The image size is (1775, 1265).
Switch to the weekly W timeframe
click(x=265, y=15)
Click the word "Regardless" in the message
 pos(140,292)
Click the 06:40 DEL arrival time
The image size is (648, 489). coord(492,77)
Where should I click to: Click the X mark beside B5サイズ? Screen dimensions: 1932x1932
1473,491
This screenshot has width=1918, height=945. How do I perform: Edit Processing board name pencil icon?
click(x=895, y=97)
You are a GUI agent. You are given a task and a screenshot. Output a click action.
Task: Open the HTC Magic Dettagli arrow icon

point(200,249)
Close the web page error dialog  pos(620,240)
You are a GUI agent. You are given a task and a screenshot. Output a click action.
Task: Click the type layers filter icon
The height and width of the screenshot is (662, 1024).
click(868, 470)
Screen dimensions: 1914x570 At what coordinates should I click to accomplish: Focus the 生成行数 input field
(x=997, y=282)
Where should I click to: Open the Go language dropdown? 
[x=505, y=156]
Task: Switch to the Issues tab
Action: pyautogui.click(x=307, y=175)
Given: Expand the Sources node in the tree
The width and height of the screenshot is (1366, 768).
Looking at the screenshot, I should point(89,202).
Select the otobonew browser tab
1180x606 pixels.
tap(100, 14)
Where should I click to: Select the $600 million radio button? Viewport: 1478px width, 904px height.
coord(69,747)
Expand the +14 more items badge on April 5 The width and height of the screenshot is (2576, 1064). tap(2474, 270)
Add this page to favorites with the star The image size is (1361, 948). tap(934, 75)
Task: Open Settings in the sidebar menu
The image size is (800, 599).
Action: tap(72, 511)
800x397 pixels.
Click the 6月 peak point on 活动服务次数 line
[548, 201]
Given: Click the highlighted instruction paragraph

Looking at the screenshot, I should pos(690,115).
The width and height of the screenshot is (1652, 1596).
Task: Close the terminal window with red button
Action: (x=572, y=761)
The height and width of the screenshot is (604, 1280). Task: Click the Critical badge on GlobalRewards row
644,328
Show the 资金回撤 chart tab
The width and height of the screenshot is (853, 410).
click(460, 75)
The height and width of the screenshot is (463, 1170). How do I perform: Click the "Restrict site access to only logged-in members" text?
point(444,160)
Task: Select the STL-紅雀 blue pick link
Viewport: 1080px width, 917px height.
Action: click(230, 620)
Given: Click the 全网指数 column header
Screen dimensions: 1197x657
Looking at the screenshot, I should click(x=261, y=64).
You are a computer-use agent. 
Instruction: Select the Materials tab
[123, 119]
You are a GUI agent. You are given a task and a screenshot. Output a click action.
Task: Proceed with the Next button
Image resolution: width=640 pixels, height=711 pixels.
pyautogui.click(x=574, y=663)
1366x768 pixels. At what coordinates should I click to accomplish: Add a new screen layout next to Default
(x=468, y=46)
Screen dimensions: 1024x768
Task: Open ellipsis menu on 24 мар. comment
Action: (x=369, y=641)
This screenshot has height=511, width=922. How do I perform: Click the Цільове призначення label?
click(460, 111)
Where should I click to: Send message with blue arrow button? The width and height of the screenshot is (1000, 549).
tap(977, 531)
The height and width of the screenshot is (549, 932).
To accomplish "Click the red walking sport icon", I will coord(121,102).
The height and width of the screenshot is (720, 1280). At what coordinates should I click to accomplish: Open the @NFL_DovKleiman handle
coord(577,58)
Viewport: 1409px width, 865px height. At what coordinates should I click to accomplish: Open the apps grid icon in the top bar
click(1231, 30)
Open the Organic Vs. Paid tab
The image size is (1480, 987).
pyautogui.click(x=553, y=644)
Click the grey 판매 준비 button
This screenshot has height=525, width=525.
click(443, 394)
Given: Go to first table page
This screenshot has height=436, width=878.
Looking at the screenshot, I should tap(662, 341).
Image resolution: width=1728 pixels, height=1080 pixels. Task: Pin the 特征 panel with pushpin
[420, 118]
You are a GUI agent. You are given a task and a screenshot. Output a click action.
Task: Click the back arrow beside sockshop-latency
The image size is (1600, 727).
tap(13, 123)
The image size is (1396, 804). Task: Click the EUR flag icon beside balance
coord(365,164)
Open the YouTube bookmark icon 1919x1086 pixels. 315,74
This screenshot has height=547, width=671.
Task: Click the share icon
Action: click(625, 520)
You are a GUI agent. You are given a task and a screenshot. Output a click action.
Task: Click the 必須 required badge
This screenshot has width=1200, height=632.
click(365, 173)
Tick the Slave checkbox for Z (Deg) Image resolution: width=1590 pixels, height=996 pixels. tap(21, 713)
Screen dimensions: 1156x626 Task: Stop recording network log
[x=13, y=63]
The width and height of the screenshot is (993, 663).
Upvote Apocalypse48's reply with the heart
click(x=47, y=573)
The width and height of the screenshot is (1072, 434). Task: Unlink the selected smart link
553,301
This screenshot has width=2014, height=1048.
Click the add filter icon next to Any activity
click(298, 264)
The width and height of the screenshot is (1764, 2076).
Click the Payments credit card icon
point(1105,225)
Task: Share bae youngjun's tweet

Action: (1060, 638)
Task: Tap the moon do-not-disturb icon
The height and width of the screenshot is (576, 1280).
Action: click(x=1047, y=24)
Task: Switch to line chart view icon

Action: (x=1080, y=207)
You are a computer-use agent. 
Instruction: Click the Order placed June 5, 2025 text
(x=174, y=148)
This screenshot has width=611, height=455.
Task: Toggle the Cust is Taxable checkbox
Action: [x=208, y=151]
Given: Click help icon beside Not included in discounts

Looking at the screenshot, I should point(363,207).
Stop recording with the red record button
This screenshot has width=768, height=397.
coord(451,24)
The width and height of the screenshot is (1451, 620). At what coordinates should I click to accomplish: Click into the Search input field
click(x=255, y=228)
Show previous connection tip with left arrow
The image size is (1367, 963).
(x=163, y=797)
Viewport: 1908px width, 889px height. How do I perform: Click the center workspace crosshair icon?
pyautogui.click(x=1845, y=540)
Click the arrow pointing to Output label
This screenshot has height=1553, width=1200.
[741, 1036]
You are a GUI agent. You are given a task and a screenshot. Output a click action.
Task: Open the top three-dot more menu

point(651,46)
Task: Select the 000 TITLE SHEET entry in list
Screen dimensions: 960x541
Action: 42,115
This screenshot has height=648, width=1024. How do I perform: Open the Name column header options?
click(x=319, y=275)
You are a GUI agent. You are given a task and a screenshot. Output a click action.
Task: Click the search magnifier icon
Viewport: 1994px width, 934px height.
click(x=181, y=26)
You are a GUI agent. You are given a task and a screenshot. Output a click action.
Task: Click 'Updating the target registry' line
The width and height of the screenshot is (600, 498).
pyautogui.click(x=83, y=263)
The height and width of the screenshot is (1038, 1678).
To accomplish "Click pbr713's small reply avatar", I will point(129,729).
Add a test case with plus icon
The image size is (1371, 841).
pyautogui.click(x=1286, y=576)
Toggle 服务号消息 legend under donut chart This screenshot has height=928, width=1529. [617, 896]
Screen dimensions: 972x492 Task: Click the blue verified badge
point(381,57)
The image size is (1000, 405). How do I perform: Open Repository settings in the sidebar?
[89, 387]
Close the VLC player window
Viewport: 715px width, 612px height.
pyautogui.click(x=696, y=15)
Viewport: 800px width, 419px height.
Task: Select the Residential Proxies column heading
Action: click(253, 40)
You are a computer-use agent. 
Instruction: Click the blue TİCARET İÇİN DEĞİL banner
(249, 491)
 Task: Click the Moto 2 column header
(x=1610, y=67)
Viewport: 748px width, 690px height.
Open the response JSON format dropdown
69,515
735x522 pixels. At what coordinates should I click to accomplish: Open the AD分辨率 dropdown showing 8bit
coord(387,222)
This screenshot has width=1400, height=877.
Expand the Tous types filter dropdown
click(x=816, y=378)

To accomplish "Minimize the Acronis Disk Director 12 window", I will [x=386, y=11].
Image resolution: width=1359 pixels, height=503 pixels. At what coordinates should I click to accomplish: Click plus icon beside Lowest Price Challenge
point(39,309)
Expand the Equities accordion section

◆ **Instructions to follow**
Only the lines from the one bearing "Task: Click the Moto 2 column header" through the end of the entries above belong in the answer, each one exactly as given.

◆ **Response to this task**
 Task: Click the Moto 2 column header
(x=1610, y=67)
Viewport: 748px width, 690px height.
Open the response JSON format dropdown
69,515
735x522 pixels. At what coordinates should I click to accomplish: Open the AD分辨率 dropdown showing 8bit
coord(387,222)
This screenshot has width=1400, height=877.
Expand the Tous types filter dropdown
click(x=816, y=378)

To accomplish "Minimize the Acronis Disk Director 12 window", I will [x=386, y=11].
Image resolution: width=1359 pixels, height=503 pixels. At what coordinates should I click to accomplish: Click plus icon beside Lowest Price Challenge
point(39,309)
Expand the Equities accordion section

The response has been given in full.